The Northern Express Herald

US targets China’s shadow trade with Iran in sweeping economic sanctions

Washington Post

The sanctions come before US President Donald Trump and Chinese President Xi Jinping are due to meet in Beijing next month. Photo / Getty Images

The US Treasury Department has imposed broad sanctions on 40 shipping firms and vessels, as well as a Chinese oil refinery, in a widening crackdown on maritime business with the Iranian regime.

The majority of sanctioned vessels are either Chinese-linked operations or have a history of delivering crude oil to China as the final destination.

It comes nearly a week after the seizure of the Touska, a sanctioned vessel bound for Iran that had stopped at a Chinese port known as a loading point for chemicals that could be used as rocket fuel precursors.

US President Donald Trump, speaking to CNBC on Monday, said US authorities found “a gift from China” on the ship, “which wasn’t very nice”.

The sanctions follow the seizure this week of two vessels – M/T Majestic and M/T Tifani – in the Indian Ocean, which US officials say were carrying a combined load of nearly four million barrels of Iranian crude.

In a statement on Saturday, Treasury Secretary Scott Bessent said: “[Operation] Economic Fury is imposing a financial stranglehold on the Iranian regime, hampering its aggression in the Middle East, and helping to curtail its nuclear ambitions.”

The sanctions are the largest tranche of such measures targeting Iran’s shadow fleet since the war began.

It comes at a complex moment in US-China relations, with Trump set to meet Chinese President Xi Jinping at a summit in Beijing next month.
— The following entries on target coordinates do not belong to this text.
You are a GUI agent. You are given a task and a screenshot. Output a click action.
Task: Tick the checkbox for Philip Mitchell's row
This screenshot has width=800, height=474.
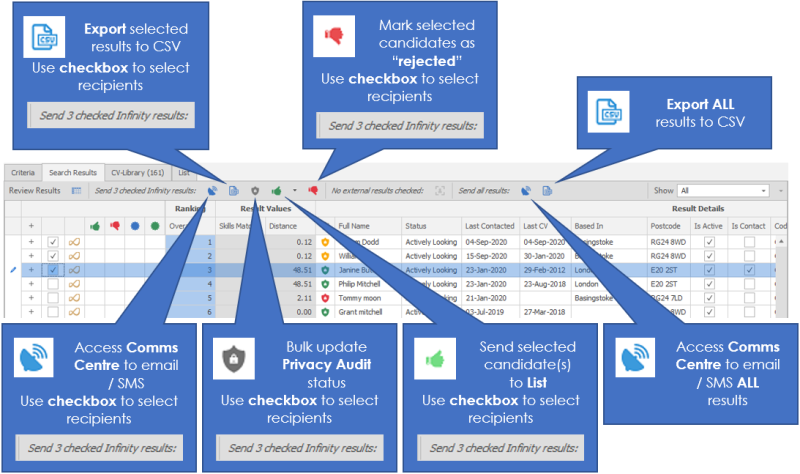[x=53, y=284]
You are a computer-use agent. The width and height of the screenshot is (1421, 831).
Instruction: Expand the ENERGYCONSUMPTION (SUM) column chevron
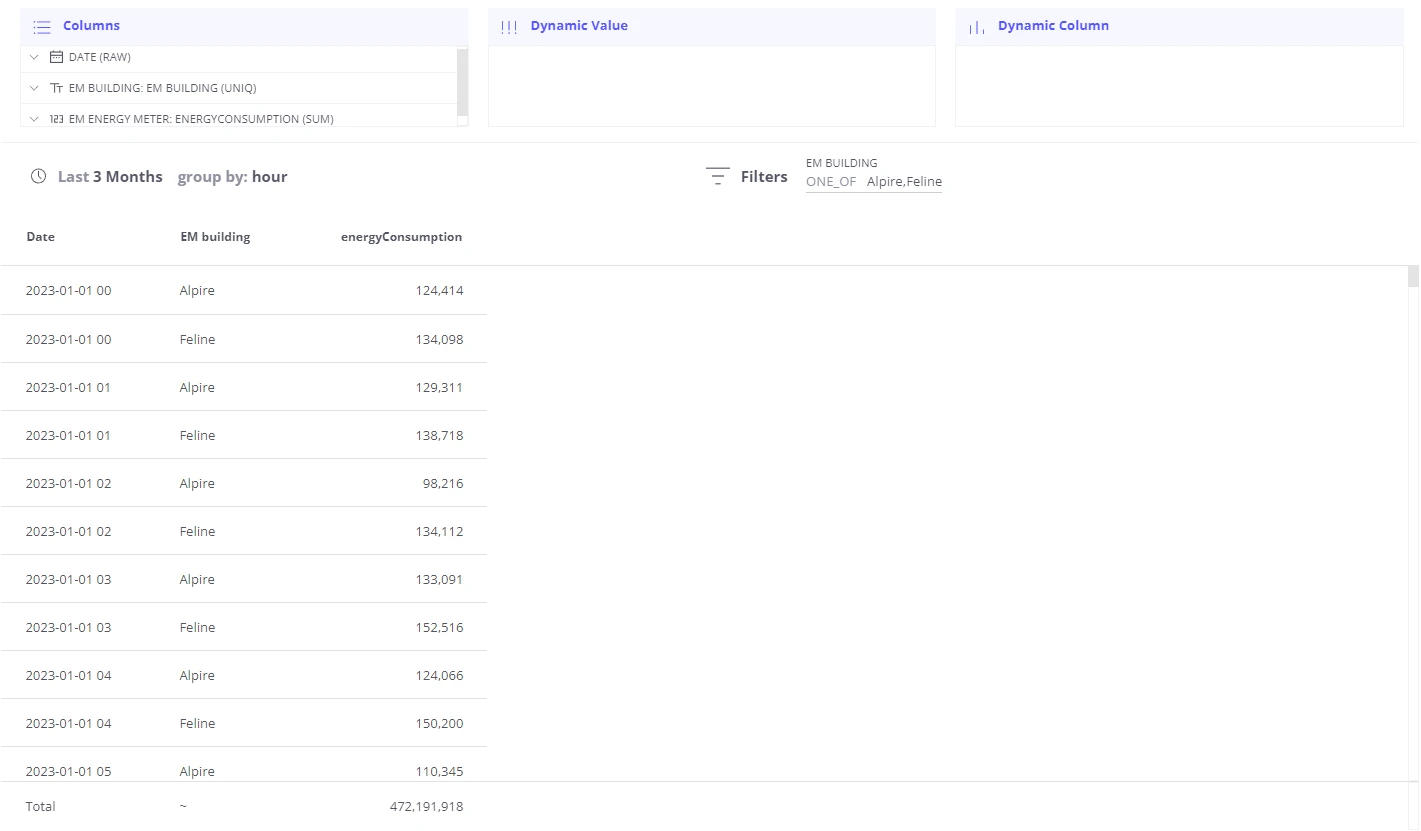click(34, 119)
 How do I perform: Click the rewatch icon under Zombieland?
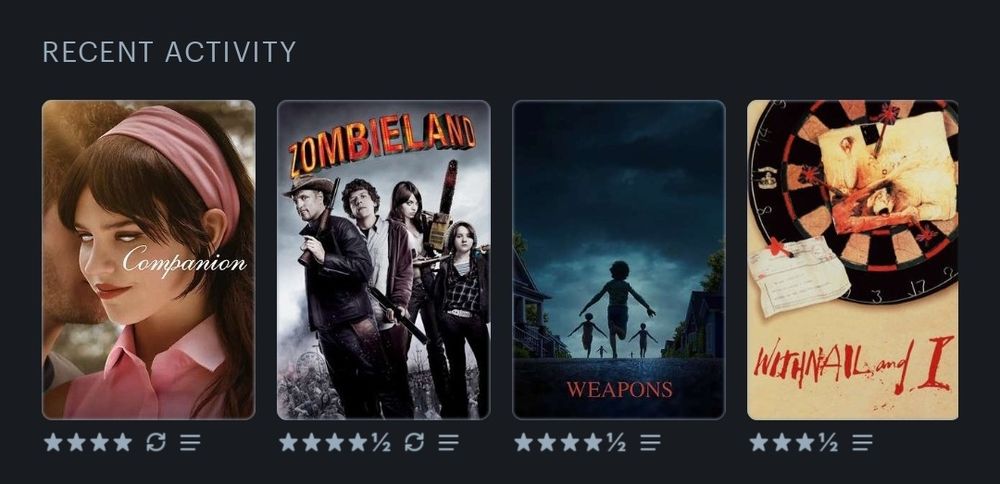coord(415,442)
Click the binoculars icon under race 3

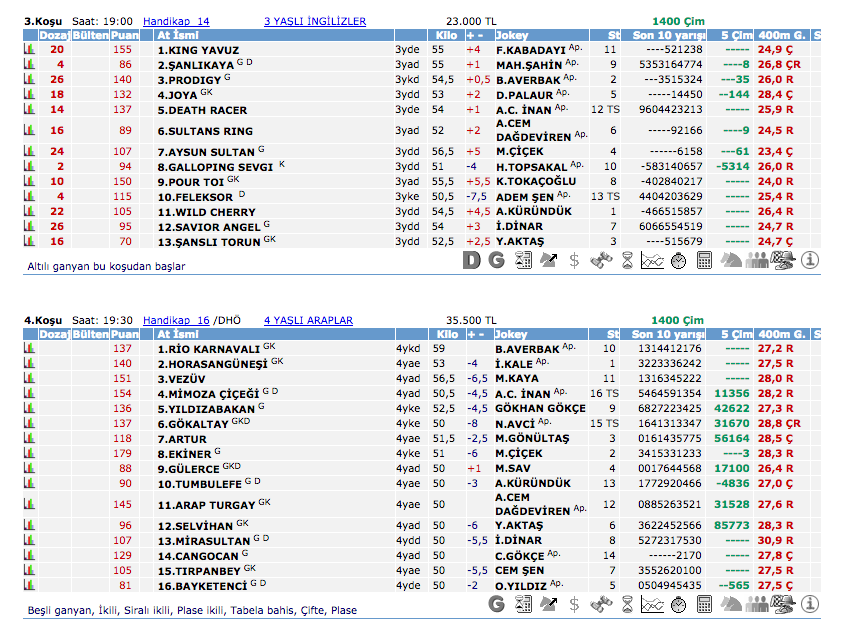(x=600, y=261)
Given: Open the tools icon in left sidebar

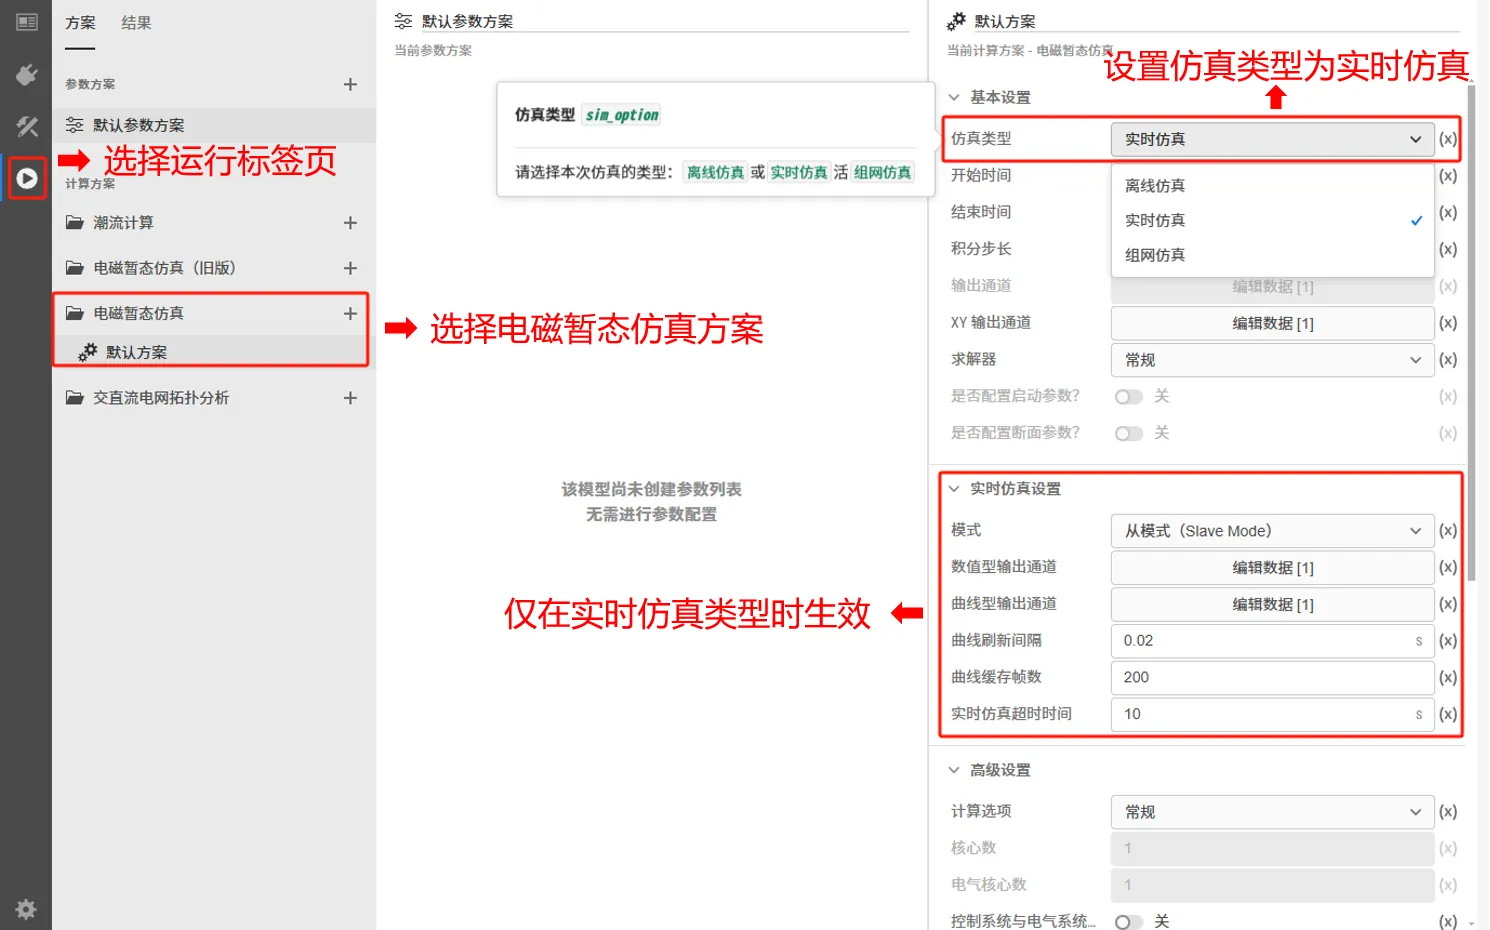Looking at the screenshot, I should click(27, 127).
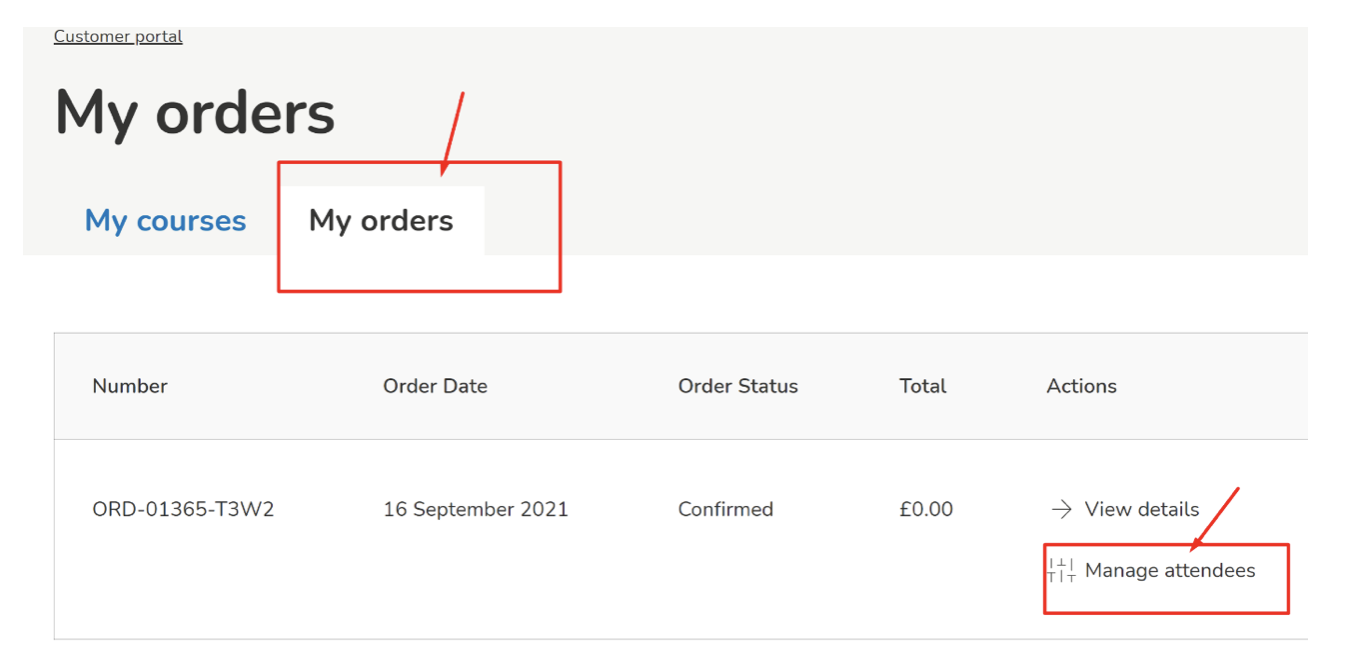
Task: Click the Order Date column header
Action: coord(435,386)
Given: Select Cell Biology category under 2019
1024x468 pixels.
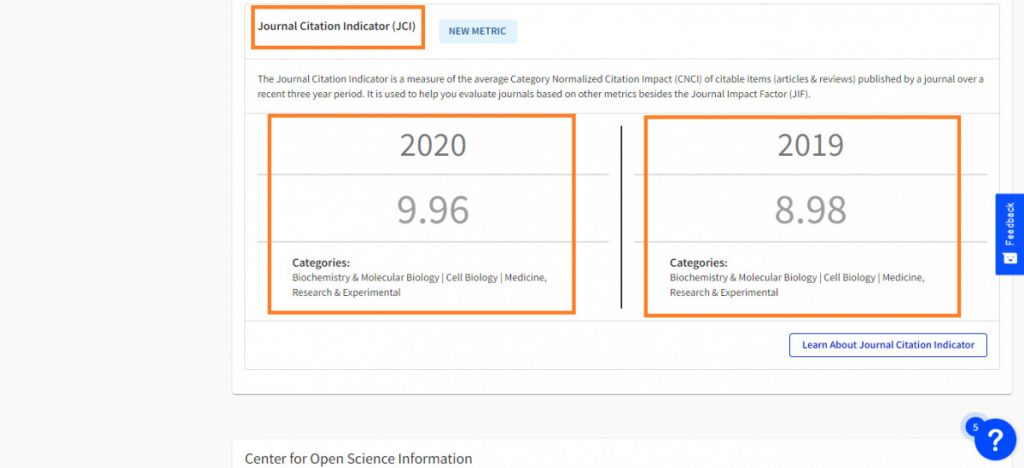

The meeting was already delayed from March because of the war in Iran.

The recent ship seizures have angered China, which has previously deemed such US sanctions illegal and this week condemned the “forcible interception” of the Touska.

China’s Foreign Ministry has sought to distance Beijing from the sanctioned vessels. Spokesman Guo Jiankun said: “As far as I know, the vessel seized by the US is a foreign container ship. China rejects any false association and speculation.”

China is the world’s largest buyer of Iranian crude and a key source of chemicals and hardware used in Tehran’s military. Analysts estimate that, before the war, China imported about 1.4 million barrels of Iranian oil a day, about 13% of its total imports, though the figures are not officially reported.

That trade flows through a shadow network of hundreds of tankers, shell companies and intermediaries operating outside normal legal channels and largely beyond the reach of sanctions enforcement.

Much of the oil ends up at China’s “teapot” refineries – small processors that are more willing to take discounted, grey-market crude.

Among the groups targeted by the new sanctions is Hengli Petrochemical (Dalian) Refinery Co, one of China’s largest teapot refineries. The US Treasury Department said the group had purchased billions of dollars in Iranian petroleum.

Few Chinese vessels have crossed the Strait of Hormuz since the war began, under what Beijing confirmed was an agreement with Tehran. But since Trump imposed a US blockade on ships entering and exiting Tehran’s ports, several Chinese-linked ships appear to have abandoned efforts to transit the strait, including the US-sanctioned Rich Starry.

The US has issued sanctions against hundreds of vessels, entities and individuals alleged to be part of Iran’s shadow fleet, but physical seizures of Chinese-linked vessels or cargo by US forces are rare.

Beijing, for its part, does not stop US-sanctioned ships from entering its ports or doing business with Chinese entities.

US authorities have vowed to continue widening their crackdown on the shadow networks facilitating Iran’s oil trade, and they say they will keep trying to disrupt the flow of Iranian crude.